İktisadi yaşam ve ahlak
İktisat ve ahlak arasındaki ilişkileri farklı açılardan değerlendirmek mümkündür (Orman, 2014). Bunlardan birincisi ahlaki davranışları iktisadi açıdan ele almaktır. İktisat biliminin ahlak ile ilgili genel yaklaşımının nötr olduğu dikkate alındığında bu yöntemin tarihsel ve köklü bir geçmişe sahip olduğu pek söylenemez. Her ne kadar modern iktisadın kurucusu olarak bilinen Adam Smith’in Milletlerin Zenginliği kitabından önceki eserinin adı Ahlaki Duygular Teorisi hatta kendisi de bir ahlak hocası olsa da iktisat bilimindeki gelişmeler bu minvalde olmamıştır. İktisatçıların ahlak konusuna ilgisi son elli yılda artmış ve nihayetinde iktisat ve ahlak arasında köprü kurmaya yönelik çalışmalar yapan Amartya Sen’in 1998 yılında Nobel İktisat Ödülüne layık görülmesi ile ivme kazanmıştır.

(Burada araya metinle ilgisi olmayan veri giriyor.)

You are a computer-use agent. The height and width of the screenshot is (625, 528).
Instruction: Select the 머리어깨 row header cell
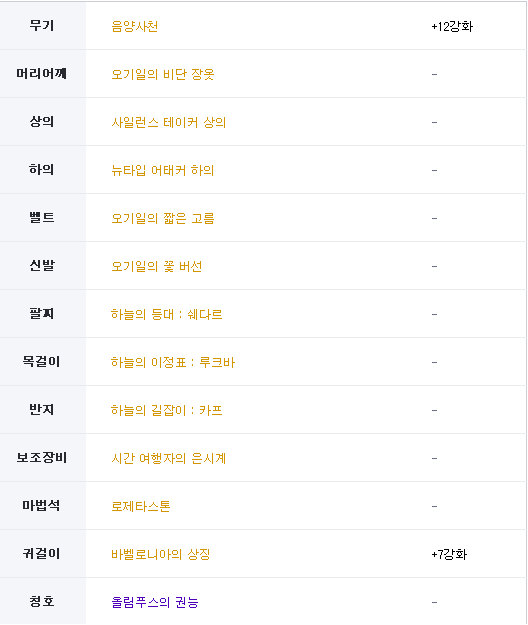[x=43, y=74]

Bireysel çıkarlar ile ekonomik adam kavramlarına gereğinden fazla önem verildiğini kabul eden, özveri, işbirliği, ahlaki değerlerin rolü ve insanlığın refahın artırılmasında bir dizi sosyal, ekonomik ve politik kuruma vurgu yapan yeni iktisadi yaklaşımlar ortaya çıkmaktadır. Toplumun ve ekonomik sistemin yeniden düzenlenmesinden ziyade ekonomik çıkarlarının peşinde koşan adamı ahlaki açıdan bilinçli bir insana dönüştürmek mümkün olursa İslam ekonomisi ile konvansiyonel ekonomiyi birbirine yakınlaşarak birlikte insanlığın karşı karşıya olduğu bir takım problemlerin çözümüne götürebilir (Chapra, 2009).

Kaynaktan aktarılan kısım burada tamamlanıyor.